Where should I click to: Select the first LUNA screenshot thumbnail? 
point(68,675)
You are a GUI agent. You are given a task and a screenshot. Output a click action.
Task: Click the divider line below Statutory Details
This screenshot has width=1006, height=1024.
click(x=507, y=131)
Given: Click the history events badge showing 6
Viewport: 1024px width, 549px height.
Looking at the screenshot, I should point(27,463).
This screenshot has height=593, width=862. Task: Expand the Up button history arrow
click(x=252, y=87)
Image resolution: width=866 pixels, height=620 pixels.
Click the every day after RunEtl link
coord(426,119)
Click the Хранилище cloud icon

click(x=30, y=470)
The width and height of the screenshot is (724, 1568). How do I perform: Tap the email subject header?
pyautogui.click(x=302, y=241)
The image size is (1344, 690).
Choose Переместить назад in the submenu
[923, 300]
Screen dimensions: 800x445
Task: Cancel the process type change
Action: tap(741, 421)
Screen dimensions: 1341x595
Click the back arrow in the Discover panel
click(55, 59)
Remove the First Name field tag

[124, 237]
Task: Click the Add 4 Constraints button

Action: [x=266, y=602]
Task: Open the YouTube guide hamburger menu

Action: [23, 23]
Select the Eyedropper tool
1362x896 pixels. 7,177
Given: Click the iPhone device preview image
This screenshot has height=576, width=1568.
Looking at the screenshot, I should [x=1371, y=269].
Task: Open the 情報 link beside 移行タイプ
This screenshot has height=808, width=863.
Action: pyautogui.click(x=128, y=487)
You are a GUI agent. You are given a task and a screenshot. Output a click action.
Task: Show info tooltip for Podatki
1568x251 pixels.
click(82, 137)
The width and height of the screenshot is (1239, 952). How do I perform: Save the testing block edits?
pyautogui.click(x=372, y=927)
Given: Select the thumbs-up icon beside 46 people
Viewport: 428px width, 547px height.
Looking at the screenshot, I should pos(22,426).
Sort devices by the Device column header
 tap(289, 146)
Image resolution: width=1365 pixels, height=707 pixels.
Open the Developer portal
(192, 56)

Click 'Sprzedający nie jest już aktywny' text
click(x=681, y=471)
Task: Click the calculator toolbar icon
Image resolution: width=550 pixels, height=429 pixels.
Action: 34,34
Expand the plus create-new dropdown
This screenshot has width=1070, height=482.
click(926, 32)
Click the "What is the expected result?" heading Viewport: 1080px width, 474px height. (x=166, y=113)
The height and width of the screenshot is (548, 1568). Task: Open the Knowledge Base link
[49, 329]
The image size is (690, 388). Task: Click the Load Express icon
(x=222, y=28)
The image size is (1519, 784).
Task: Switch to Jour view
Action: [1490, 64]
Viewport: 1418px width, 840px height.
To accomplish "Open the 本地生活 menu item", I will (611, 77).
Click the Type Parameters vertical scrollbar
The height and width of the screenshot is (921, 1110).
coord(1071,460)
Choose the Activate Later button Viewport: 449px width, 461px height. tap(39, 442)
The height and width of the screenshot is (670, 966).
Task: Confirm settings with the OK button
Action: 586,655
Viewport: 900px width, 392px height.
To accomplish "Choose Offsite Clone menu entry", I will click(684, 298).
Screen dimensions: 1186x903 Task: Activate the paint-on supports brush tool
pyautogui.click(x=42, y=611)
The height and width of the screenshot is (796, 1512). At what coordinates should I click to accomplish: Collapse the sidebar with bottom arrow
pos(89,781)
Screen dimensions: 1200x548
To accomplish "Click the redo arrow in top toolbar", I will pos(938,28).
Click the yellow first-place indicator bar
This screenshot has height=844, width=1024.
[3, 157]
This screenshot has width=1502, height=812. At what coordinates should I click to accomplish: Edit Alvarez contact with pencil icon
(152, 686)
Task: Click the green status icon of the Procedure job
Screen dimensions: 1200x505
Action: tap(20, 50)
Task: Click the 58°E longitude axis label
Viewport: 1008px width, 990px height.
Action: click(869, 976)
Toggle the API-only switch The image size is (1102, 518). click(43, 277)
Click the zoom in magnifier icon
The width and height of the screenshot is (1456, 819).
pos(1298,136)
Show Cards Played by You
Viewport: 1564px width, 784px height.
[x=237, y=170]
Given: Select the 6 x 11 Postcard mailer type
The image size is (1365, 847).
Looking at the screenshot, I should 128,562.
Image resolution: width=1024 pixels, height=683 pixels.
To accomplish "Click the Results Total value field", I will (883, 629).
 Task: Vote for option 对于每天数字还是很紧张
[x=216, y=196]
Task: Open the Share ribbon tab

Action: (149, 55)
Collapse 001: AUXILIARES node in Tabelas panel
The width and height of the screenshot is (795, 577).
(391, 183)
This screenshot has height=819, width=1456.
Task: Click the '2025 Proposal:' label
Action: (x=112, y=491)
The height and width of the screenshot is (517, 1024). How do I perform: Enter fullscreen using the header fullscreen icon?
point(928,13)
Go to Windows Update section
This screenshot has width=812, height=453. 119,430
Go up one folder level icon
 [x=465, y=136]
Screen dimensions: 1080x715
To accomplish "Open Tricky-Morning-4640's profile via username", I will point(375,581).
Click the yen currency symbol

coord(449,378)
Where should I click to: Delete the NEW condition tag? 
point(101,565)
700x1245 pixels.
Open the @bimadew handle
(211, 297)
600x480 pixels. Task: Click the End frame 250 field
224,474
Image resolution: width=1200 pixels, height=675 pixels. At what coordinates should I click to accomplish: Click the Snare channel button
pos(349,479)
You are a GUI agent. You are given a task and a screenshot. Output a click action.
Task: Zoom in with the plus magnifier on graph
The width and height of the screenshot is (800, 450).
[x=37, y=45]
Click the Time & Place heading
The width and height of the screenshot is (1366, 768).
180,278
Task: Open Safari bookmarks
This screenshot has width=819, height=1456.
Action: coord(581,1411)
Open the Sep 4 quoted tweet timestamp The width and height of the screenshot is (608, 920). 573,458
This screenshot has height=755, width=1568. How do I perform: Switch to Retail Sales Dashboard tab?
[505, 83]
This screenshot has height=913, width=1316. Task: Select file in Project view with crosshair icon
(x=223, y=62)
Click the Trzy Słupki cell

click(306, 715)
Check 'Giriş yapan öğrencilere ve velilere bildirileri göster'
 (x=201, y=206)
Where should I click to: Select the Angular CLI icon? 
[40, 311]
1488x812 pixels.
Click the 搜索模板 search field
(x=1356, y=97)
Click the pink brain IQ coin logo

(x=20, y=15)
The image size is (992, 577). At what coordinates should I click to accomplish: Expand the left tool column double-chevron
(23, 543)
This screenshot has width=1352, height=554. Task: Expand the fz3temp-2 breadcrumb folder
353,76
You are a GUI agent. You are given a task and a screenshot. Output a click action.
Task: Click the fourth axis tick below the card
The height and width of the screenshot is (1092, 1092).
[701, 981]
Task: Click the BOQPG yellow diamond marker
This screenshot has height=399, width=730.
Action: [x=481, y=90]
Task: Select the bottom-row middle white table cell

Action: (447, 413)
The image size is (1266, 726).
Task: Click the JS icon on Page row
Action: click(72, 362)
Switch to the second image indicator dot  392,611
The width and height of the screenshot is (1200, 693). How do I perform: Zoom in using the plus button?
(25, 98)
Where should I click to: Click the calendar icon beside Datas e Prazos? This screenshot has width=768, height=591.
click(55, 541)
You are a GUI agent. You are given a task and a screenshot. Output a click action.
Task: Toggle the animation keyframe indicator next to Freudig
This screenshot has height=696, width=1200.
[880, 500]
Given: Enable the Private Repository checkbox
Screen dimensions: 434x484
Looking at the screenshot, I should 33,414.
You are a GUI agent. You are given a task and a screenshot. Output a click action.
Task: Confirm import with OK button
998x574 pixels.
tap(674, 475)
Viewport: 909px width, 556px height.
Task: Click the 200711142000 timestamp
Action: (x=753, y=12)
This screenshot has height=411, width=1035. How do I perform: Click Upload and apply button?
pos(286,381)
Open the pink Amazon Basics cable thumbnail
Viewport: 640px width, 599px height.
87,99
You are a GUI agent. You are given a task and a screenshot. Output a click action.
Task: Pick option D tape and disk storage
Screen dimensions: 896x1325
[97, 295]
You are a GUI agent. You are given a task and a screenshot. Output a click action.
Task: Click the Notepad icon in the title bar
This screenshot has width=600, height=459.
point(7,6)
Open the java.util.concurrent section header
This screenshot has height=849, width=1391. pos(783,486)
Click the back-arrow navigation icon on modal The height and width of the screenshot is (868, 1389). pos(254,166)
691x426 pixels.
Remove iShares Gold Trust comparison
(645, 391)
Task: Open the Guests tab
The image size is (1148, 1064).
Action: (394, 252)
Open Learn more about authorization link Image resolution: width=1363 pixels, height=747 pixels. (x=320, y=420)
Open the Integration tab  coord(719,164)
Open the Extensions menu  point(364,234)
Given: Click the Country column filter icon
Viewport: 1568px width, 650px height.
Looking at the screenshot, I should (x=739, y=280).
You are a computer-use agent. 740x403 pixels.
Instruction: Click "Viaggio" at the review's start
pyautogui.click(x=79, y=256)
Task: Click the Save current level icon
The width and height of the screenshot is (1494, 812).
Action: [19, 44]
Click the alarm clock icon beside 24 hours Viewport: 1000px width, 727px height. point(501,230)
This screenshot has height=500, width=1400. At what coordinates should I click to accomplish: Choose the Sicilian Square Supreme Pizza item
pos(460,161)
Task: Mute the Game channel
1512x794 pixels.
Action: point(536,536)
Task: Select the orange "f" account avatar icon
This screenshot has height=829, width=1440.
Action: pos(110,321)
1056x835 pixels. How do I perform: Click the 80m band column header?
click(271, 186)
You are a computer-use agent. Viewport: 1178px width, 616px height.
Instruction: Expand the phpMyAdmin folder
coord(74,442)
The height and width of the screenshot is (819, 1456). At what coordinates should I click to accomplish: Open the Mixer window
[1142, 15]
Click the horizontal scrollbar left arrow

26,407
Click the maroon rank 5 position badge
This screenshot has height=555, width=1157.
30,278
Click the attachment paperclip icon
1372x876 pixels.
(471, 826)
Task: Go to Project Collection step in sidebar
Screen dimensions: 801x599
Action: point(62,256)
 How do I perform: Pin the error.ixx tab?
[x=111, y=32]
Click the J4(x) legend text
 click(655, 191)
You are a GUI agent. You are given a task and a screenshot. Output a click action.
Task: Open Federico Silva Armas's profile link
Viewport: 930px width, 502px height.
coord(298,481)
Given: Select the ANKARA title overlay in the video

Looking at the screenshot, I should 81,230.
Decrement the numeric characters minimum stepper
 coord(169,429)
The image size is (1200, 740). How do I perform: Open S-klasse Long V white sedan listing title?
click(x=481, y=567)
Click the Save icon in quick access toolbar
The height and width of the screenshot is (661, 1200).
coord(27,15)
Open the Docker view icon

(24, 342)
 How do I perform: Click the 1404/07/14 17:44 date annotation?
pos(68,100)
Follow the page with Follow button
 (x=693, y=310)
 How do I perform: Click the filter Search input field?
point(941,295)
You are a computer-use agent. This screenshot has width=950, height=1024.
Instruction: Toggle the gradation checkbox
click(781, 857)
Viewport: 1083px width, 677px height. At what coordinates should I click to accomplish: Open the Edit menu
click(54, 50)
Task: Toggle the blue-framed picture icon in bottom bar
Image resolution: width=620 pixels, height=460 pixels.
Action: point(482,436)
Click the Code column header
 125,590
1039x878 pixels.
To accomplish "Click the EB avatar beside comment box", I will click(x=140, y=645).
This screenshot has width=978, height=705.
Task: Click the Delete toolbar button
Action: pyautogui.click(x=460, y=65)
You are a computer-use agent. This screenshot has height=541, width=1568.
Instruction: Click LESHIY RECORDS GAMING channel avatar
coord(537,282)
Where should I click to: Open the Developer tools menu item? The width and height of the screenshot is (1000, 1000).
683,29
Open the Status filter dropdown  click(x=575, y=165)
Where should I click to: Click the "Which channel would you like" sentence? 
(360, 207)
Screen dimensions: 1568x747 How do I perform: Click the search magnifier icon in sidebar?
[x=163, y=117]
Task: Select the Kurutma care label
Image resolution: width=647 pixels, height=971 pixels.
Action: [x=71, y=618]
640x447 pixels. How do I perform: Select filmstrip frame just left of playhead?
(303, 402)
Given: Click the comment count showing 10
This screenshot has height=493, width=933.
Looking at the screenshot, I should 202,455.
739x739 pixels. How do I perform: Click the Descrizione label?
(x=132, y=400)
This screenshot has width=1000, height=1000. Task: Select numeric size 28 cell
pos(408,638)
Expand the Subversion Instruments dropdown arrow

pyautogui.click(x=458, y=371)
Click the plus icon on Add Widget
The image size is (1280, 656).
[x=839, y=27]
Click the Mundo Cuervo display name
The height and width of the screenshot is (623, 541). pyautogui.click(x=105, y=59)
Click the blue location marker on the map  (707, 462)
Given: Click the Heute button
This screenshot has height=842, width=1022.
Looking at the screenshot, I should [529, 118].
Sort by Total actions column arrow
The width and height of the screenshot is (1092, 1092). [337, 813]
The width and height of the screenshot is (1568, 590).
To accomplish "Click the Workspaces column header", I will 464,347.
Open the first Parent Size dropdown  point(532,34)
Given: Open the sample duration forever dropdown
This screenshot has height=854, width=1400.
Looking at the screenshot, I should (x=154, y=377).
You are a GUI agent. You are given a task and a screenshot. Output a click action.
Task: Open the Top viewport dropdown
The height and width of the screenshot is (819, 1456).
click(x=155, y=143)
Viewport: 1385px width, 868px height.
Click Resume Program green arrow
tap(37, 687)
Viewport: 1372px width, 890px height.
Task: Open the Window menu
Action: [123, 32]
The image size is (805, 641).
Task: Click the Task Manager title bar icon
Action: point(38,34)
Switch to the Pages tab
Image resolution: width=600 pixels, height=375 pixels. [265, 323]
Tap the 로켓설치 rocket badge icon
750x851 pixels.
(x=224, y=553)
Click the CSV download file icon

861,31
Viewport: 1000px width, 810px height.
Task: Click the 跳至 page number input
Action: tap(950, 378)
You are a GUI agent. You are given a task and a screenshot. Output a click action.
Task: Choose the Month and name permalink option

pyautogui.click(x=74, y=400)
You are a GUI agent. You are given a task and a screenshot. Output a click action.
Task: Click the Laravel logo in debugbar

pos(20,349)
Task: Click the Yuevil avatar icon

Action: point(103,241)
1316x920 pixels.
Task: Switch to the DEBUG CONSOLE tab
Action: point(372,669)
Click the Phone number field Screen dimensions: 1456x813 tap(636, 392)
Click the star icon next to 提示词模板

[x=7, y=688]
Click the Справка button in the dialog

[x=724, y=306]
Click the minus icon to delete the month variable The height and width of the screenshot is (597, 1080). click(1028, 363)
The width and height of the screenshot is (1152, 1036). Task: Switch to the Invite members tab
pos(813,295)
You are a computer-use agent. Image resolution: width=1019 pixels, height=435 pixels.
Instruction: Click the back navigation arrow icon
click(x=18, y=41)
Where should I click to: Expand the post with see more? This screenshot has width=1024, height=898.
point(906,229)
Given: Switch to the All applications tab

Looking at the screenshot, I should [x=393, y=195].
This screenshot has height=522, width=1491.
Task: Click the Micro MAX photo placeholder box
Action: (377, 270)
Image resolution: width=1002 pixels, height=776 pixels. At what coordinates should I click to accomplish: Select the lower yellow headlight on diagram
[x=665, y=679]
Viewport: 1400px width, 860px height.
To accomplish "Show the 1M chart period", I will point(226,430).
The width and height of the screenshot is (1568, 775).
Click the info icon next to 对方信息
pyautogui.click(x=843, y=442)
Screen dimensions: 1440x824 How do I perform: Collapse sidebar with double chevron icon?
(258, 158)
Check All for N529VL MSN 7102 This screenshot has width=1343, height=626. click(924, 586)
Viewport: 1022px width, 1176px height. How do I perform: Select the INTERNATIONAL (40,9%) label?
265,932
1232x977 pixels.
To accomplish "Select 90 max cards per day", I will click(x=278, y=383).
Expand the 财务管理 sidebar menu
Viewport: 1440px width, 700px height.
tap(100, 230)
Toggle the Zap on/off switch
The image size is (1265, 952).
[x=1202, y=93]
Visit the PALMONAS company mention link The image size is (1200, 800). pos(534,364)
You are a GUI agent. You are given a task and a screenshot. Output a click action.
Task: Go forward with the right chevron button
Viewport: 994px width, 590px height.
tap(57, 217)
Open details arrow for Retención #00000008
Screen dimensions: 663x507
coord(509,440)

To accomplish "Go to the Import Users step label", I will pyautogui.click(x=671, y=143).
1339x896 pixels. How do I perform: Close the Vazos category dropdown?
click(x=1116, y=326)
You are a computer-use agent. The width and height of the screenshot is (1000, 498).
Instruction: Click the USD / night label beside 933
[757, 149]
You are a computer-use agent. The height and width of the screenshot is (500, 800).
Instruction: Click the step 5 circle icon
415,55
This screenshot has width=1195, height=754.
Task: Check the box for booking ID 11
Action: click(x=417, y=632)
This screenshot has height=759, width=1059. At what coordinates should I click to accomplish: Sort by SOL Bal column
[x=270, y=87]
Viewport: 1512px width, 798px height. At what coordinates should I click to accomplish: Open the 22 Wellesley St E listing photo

------------------------------------------------------------

▶ **Given request**
Rewrite the records from the line containing "The height and width of the screenshot is (548, 1568)." through the line containing "will click(684, 298).", replacing "Knowledge Base" with "Help Center" and leaving everything else unchanged.

▶ **Task answer**
The height and width of the screenshot is (548, 1568). Task: Open the Help Center link
[49, 329]
The image size is (690, 388). Task: Click the Load Express icon
(x=222, y=28)
The image size is (1519, 784).
Task: Switch to Jour view
Action: [1490, 64]
Viewport: 1418px width, 840px height.
To accomplish "Open the 本地生活 menu item", I will (611, 77).
Click the Type Parameters vertical scrollbar
The height and width of the screenshot is (921, 1110).
coord(1071,460)
Choose the Activate Later button Viewport: 449px width, 461px height. tap(39, 442)
The height and width of the screenshot is (670, 966).
Task: Confirm settings with the OK button
Action: 586,655
Viewport: 900px width, 392px height.
To accomplish "Choose Offsite Clone menu entry", I will click(684, 298).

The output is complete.